Pumphandle is always 10 days away.
Ewww, wash your hands.
Pumphandle is pretty much everybody's worst nightmare. Especially if you happen to be a Germophobe (the proper term being Mysophobe). Basically it is a Knox tradition in which everyone on the campus shakes hands with everybody else. The name is taken from the repetitive motion required to shake more than 1,000 hands (though usually only underclassmen show up).
How it works
The goal is to introduce the new first-years to the rest of the school. It works like this: The line starts with Roger Taylor and his wife Anne Taylor, followed by various Deans. Anne shakes Roger's hand then stands beside him, the next person in line shakes both their hands and falls in line behind them. Thus, one weird serpentine line is formed, one half waiting as the moving half proceeds down the line shaking hands and uttering some sort of ridiculous greeting that they'll repeat ad infinitum. Everyone wears name tags.

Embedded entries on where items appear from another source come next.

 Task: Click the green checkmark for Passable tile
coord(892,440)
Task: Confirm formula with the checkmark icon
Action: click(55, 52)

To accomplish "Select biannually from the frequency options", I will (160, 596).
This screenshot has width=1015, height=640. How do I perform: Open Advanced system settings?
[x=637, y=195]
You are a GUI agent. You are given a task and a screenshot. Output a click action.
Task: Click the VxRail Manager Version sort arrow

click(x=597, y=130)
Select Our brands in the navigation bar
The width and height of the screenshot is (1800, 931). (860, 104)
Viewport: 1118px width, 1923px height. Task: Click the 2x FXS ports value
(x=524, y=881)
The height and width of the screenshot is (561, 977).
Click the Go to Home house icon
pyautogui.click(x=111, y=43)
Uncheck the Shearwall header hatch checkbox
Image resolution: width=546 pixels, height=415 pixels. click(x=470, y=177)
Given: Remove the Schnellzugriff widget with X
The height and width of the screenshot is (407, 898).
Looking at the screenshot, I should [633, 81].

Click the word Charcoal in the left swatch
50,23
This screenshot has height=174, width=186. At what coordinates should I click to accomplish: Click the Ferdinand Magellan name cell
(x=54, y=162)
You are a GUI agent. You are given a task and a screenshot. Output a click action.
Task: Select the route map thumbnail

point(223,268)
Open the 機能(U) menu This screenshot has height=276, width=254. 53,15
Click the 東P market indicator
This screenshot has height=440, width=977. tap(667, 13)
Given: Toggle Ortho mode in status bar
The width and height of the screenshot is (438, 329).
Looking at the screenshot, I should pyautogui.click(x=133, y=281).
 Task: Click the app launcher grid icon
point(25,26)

As you come to the end of the line, you can decide (at least a little bit) where it will go next. At Pumphandle 2006, Graham Troyer-Joy encouraged people after him to take the line into Old Main. They did.
Drawbacks of pumphandle
It is held in the Fall during the first week of school, which is usually miserably hot. By the end everyone's palms are drenched in others' palm sweat. When the end of the line reaches the beginning of the line (that is when the end of the moving portion has passed the beginning of the static portion) then it is time to eat a special dinner on the Gizmo patio. No, you can't go to the Caf. It is advisable that if you decide to participate in Pumphandle that you show up early, so you don't have to walk as much and so you can get to the food first.
It is convenient that Roger starts the line as that entitles him to first dibs on the potato salad.
And as it's always 10 days away, it never is actually pumphandle. Or anything close to it.